• [Work instruction]:
Work out how many lines in the items below contain the string "axis", treating uppercase and lowercase as different. Give only the number.

Stored records:
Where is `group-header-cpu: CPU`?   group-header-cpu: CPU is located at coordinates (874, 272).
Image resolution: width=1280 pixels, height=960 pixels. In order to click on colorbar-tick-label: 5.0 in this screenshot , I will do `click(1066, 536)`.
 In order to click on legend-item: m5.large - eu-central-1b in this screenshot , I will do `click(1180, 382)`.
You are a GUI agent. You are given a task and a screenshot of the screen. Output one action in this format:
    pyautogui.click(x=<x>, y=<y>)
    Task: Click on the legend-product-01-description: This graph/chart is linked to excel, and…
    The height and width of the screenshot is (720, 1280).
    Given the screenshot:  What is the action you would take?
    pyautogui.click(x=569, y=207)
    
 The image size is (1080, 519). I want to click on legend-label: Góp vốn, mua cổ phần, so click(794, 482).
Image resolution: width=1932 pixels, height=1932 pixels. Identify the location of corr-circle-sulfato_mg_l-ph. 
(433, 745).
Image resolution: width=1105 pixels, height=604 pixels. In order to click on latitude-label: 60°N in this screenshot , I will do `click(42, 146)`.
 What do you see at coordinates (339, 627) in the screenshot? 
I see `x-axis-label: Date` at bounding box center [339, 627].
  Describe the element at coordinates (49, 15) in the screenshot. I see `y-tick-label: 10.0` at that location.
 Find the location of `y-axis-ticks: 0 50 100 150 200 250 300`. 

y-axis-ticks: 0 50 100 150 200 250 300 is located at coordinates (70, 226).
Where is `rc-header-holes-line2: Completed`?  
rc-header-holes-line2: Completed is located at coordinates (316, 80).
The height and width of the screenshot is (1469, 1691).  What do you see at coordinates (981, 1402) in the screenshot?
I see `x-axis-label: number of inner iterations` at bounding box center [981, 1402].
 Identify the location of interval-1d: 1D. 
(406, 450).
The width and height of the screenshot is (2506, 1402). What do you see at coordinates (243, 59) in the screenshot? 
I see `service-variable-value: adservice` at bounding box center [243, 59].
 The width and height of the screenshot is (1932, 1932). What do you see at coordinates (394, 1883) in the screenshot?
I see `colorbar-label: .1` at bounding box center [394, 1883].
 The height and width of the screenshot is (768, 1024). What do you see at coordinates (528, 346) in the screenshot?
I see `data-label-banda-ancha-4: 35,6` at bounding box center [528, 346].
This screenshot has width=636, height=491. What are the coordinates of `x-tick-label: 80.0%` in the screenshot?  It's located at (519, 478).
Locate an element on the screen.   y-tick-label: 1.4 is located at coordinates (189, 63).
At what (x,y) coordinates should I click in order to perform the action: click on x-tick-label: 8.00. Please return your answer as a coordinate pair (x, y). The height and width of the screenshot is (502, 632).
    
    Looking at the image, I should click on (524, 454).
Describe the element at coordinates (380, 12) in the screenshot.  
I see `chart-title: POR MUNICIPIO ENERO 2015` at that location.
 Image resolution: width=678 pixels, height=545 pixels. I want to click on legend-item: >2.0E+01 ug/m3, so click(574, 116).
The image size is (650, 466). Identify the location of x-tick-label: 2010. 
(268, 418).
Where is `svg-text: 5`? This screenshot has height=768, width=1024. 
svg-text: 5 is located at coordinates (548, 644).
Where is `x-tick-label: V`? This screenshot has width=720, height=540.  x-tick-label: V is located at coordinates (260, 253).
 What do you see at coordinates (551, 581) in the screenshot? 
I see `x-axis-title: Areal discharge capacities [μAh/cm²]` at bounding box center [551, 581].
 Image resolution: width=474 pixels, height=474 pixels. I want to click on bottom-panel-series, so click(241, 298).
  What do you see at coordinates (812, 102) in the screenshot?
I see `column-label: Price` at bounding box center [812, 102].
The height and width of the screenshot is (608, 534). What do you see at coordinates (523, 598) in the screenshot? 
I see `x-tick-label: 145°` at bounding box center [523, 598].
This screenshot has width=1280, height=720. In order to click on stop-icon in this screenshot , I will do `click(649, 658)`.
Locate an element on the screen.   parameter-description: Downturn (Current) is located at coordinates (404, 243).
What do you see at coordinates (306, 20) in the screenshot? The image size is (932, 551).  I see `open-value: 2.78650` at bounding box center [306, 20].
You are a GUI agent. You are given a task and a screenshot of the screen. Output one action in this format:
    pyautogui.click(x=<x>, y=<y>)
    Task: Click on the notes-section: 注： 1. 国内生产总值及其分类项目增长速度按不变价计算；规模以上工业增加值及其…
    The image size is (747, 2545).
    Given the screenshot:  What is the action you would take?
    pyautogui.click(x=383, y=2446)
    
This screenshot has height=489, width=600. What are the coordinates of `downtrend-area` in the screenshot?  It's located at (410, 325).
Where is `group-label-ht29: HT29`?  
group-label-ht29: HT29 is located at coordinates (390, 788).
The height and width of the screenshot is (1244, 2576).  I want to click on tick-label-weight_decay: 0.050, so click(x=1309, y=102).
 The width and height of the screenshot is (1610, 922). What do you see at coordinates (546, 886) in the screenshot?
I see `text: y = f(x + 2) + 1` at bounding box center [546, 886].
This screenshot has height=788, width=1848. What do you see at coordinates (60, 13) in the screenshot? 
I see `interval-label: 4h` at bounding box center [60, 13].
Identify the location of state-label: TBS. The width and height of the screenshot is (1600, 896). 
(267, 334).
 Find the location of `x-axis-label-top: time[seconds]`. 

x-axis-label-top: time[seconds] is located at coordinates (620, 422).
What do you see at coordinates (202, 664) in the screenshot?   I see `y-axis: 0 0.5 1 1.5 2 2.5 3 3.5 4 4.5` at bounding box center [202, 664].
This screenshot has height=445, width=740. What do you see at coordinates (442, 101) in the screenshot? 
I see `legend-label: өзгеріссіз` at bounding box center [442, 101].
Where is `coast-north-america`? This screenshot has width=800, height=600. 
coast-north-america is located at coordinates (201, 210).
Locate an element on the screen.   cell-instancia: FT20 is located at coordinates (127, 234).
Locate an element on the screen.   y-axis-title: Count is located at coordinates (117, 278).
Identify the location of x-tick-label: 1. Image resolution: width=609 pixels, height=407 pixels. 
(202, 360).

• [Final answer]:
9